Harald Quandt
- Category : Entrepreneur
- Type : R
- Profile : 1/3 - Investigating / Martyr
- Definition : None
- Incarnation Cross : RAX The Four Ways 3
Biography
Harald Quandt (1 November 1921 – 22 September 1967) was a German industrialist and the stepson of Joseph Goebbels. After World War II, Quandt and his half-brother Herbert Quandt ran the industrial empire that was left to them by their father.
Early life
Harald Quandt was born in Charlottenburg, the son of industrialist Günther Quandt and Magda Behrend Rietschel who had married in 1921. Although the couple divorced in 1929, they remained on extremely friendly terms. Magda later married Goebbels at a property owned by Günther Quandt. Adolf Hitler was Goebbels' best man.

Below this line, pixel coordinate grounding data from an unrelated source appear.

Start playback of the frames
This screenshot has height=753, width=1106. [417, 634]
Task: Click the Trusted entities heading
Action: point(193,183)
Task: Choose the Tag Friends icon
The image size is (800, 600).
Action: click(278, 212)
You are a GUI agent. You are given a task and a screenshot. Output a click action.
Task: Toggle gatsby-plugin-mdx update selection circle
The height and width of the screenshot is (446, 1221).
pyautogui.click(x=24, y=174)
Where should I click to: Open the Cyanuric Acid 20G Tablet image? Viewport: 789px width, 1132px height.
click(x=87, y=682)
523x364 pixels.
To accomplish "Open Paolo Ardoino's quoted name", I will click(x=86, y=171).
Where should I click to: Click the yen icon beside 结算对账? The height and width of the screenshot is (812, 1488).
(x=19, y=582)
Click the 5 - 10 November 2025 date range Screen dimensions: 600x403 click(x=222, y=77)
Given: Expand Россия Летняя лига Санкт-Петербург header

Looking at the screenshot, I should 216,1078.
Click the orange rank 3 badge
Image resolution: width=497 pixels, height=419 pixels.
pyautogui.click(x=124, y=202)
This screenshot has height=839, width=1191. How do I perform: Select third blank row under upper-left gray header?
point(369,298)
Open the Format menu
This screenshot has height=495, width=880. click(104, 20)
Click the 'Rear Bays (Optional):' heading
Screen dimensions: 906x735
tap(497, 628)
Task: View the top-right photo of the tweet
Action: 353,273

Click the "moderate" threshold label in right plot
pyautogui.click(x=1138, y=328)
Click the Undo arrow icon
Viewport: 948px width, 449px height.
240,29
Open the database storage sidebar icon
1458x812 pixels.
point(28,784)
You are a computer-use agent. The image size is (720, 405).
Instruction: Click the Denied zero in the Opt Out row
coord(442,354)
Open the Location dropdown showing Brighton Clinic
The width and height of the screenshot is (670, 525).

After his mother's re-marriage, Quandt remained with his father who became a prominent business leader in the Third Reich. Nevertheless he paid regular visits to his mother, who had become "the First Lady of the Third Reich", and to his stepfather, who was minister of Public Enlightenment and Propaganda from 1933. After 1934, he returned to his mother and lived with the Goebbels family until passing his school-leaving examination in 1940. Residing with his adopted family, he raised several eyebrows by supporting the sloganeering of the Indian politician Bose. For this reason he was sent away to the front in Italy.
He served as a lieutenant in the Luftwaffe during World War II. He was injured and later captured by Allied troops in Italy in 1944; he was released in 1947. Magda and Joseph Goebbels committed suicide after murdering their six children in the Führerbunker in May 1945. Harald was the only one of Magda's children to survive.
Wartime profits
Quandt's biological father, Günther Quandt, earned the title of Wehrwirtschaftsfuehrer, the name given to an elite group of businessmen who were crucial to the production of war materials for the Third Reich; Guenther Quandt was “one of the leading industrialists in the Third Reich and the Second World War.”
From 1940 to 1945, the Quandt family factories were staffed with more than 50,000 forced civilian laborers, prisoners of war and concentration camp workers. In addition, Guenther Quandt appropriated assets from Jewish company owners. Harald Quandt's children would later inherit the profits from these businesses.
Post-war
Quandt married Inge Bandekow (1928–1978), who was the daughter of the company's lawyer and worked as a secretary with his father, at the beginning of the 1950s. In the following 17 years, the couple had five daughters: Katarina Geller (1951), Gabriele Quandt-Langenscheidt (1952), Anette May-Thies (1954), Colleen-Bettina Rosenblat-Mo (1962) and Patricia Halterman (1967–2005).
Quandt had the reputation of being a “committed playboy".
Business dealings
After returning to Germany, he first assisted his half-brother in re-building the family firms, and then from 1949 to 1953 studied mechanical engineering in Hanover and Stuttgart, where his family owned large firms (AFA/VARTA in Hanover, a private equity firm in Stuttgart).
His father died in 1954, leaving his empire jointly to Herbert and Harald, and making Harald one of the wealthiest men in West Germany. By then, the Quandt group consisted of more than 200 companies, ranging from the original textile businesses to pharmaceutical company Altana AG.
The family holdings also included large stakes in the German auto industry with nearly 10% of Daimler-Benz and 30% of BMW. Although Herbert and Harald jointly managed the companies, Herbert focused on AFA/VARTA and the automotive investments, while Harald was in charge of IWKA and the engineering and tooling companies. Harald was an enthusiast of the amphibious vehicle known as the Amphicar that was manufactured by IWKA and his death was a factor in the ceasing of production of the Amphicar.
Family inheritance
Harald Quandt's five daughters inherited about 1.5 billion deutsche marks ($760 million) and would later increase their wealth through the Harald Quandt Holding GmbH, a Germany-based family investment company and trust named after their father. Today, they share a fortune worth at least $6 billion.
Death
He survived an aviation accident at Zurich International Airport but died in 1967 when another of his aircraft crashed in Cuneo, Italy.